The strength of an open platform is the flexibility it offers to companies, developers and consumers. That openness is a factor in the rapid growth of the Android (s goog) platform in the smartphone world. Companies can customize the interface, such as HTC with Sense, and consumers can install any Android apps they desire in order to personalize the user experience. AT&T (s t) has just entered the Android space with the Backflip by Motorola (s mot), but as new owners are pointing out, the phone is crippled to the point of being a closed device.

We’d already heard that AT&T had replaced Google search with Yahoo search (s yhoo) throughout the phone. This move alone is rather bizarre, given consumer preference for Google search and especially since Android is Google’s own platform. And now complaints are surfacing that the carrier wasn’t content to stop there in crippling the Backflip.

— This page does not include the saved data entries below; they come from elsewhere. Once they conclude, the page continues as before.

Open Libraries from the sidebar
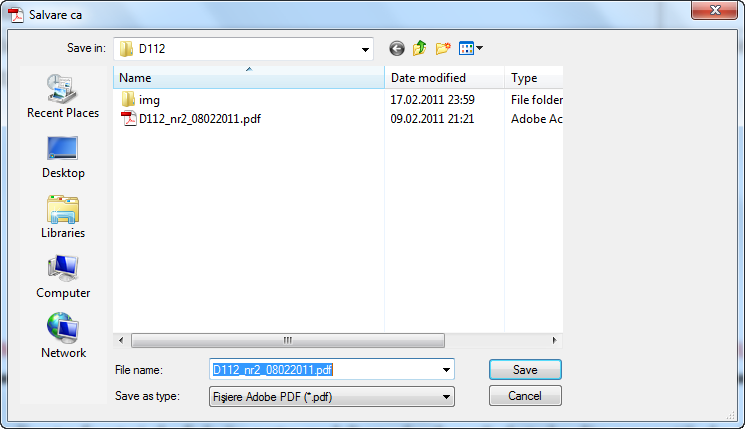The image size is (745, 429). tap(63, 217)
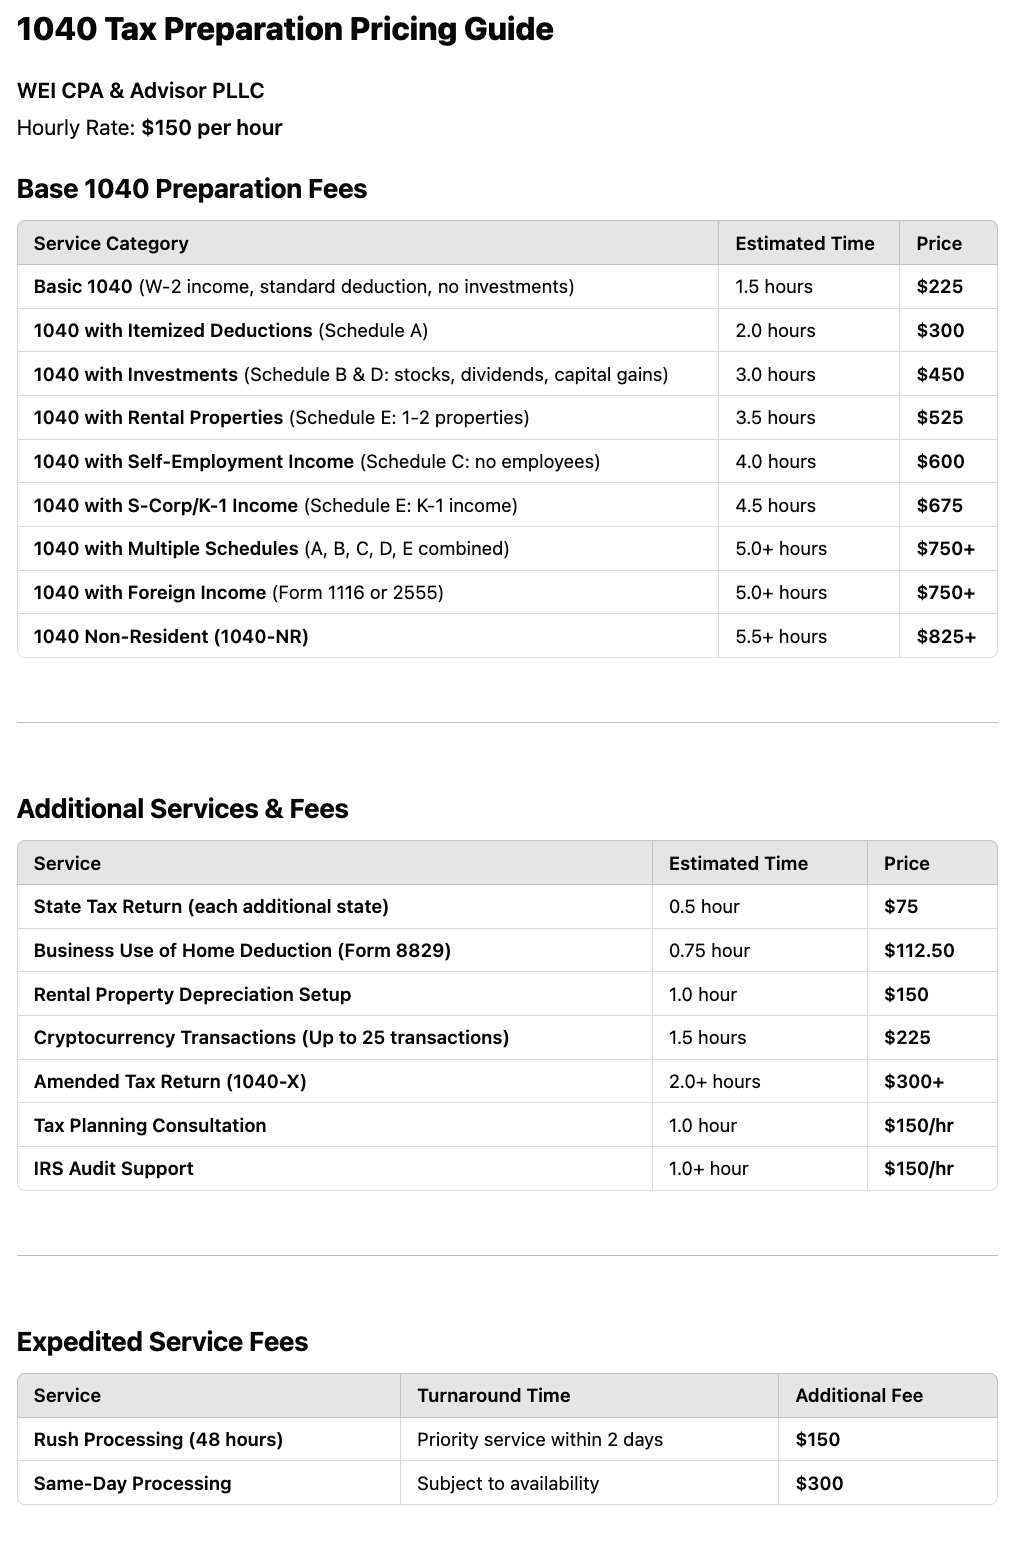The height and width of the screenshot is (1546, 1014).
Task: Select IRS Audit Support row
Action: pos(507,1169)
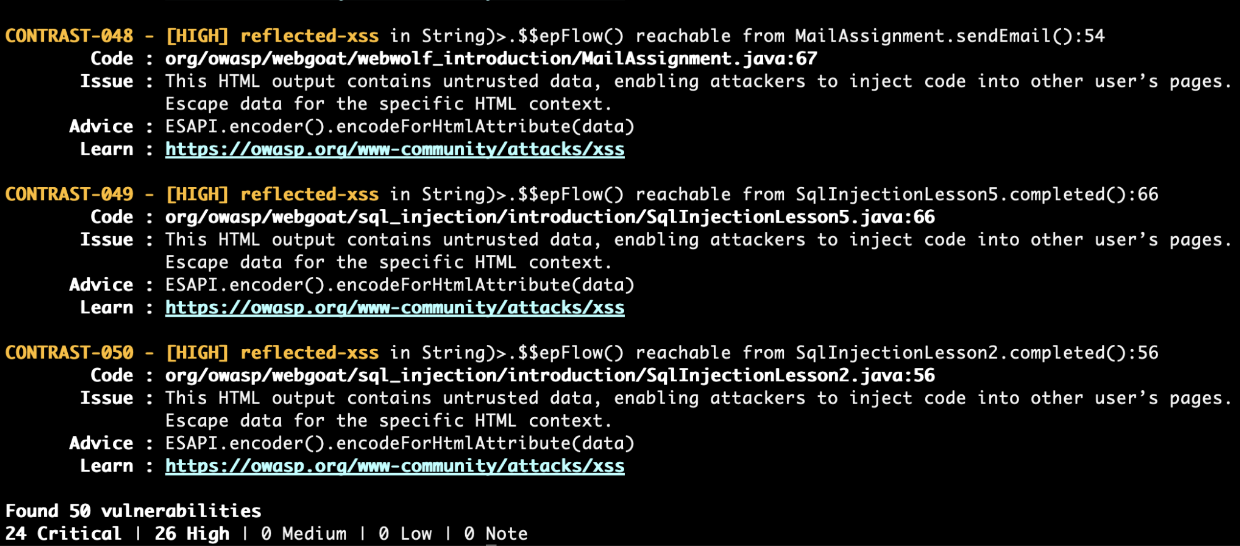
Task: Click the "0 Medium" count
Action: [x=304, y=534]
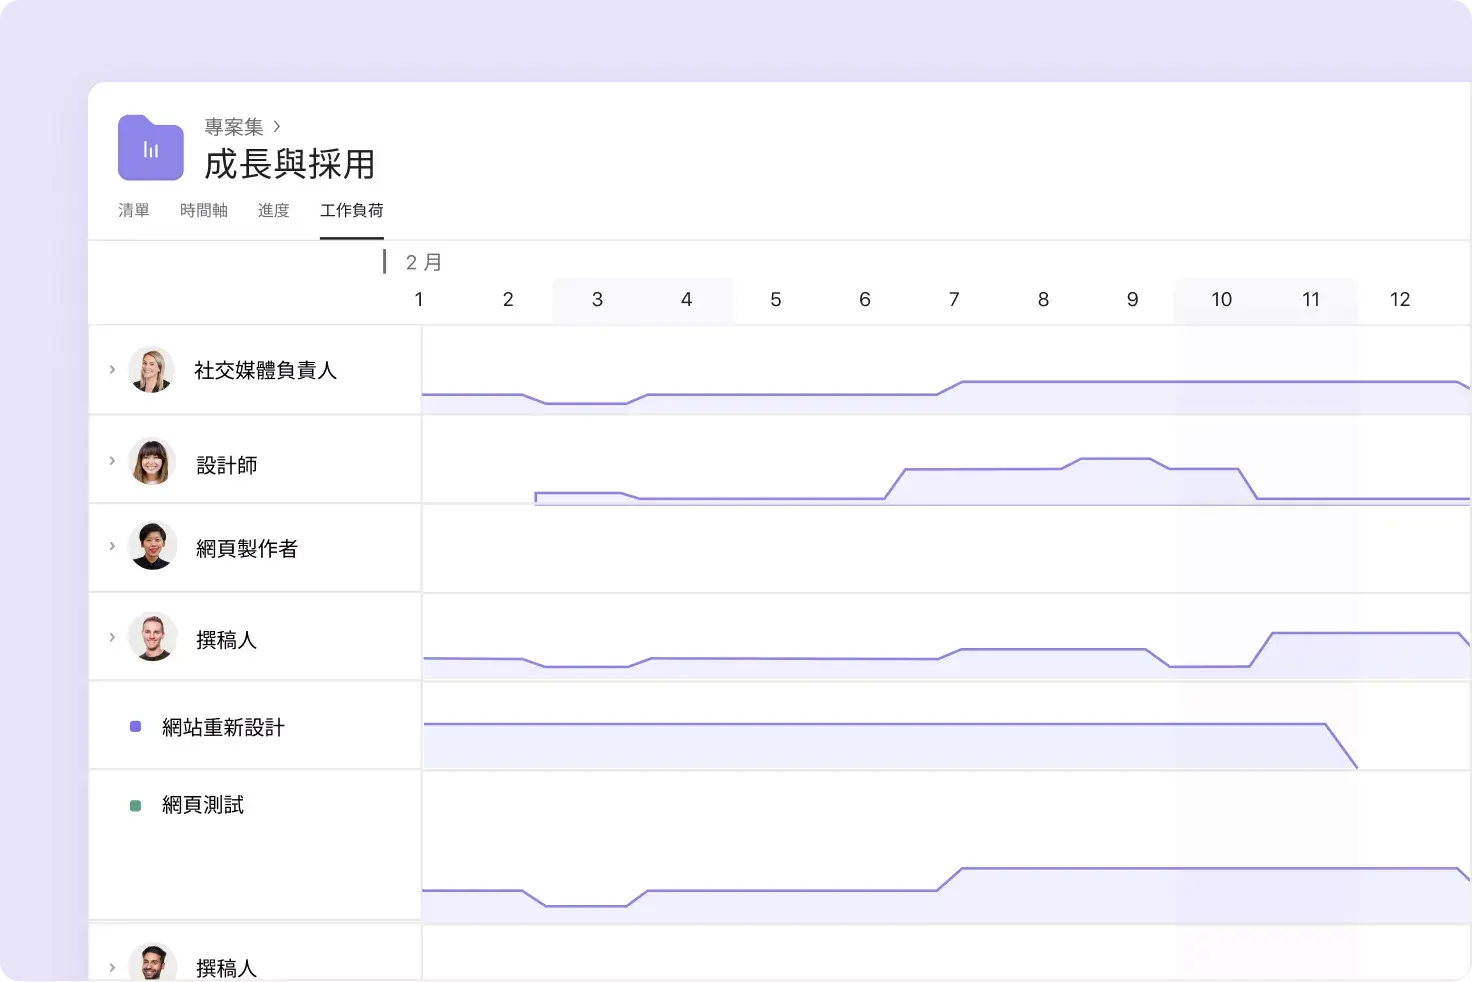Open the 撰稿人 avatar with black shirt

coord(151,637)
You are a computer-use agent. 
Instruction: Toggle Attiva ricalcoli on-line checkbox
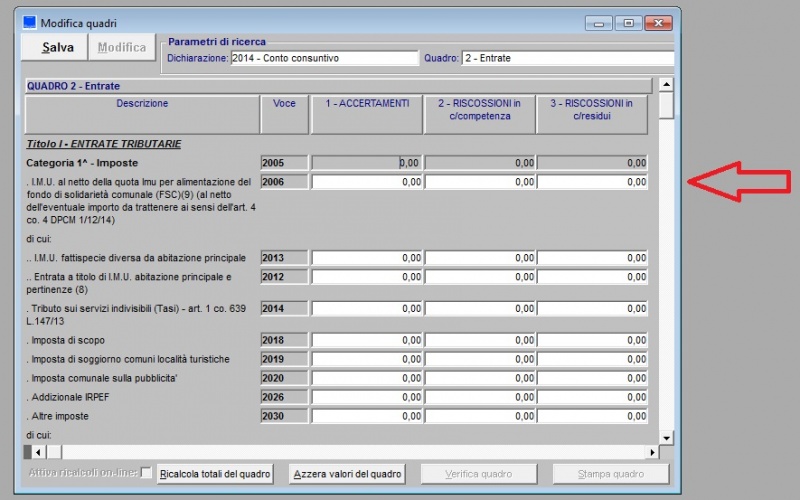pyautogui.click(x=147, y=473)
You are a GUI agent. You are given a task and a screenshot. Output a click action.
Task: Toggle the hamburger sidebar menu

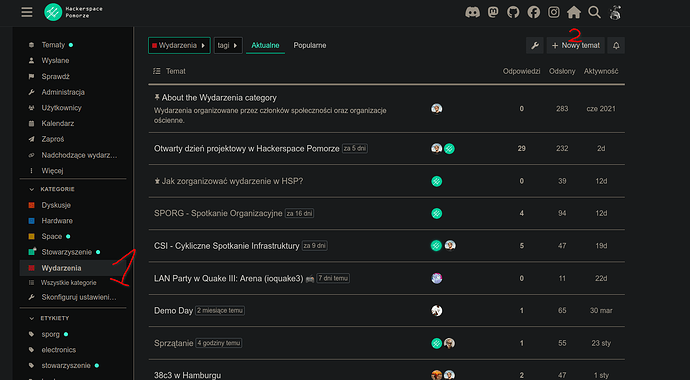point(27,12)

AT&T has pre-installed some special apps that are not part of the Android package — AT&T programs tied to the carrier’s network that offer functions often better served by regular Android programs. There are a dozen of these special apps, but while normally users could just ignore them if they don’t want to use them — or better yet, uninstall them — unfortunately, AT&T has taken away the user’s ability to remove this bloatware from the Backflip. The carrier can’t make you use the special apps, but it can darn sure prevent you from removing them in order to save space.

Most Android owners get apps from the Android Market — a good source, to be sure. A strength of the open Android platform is the ability to download and install apps from third-party sites, too, such as directly from developers. This is often how beta versions of new apps get distributed. Unfortunately, this is not possible on the AT&T Backflip. The carrier has disabled the ability of users to install apps from any source other than the Android Market. This must make the Backflip the only Android phone in consumer’s hands that lacks this function.

It’s one thing for a carrier to leave its mark on a handset it carries. That’s business as usual. But effectively closing down the owner’s ability to take advantage of the open Android platform is just silly.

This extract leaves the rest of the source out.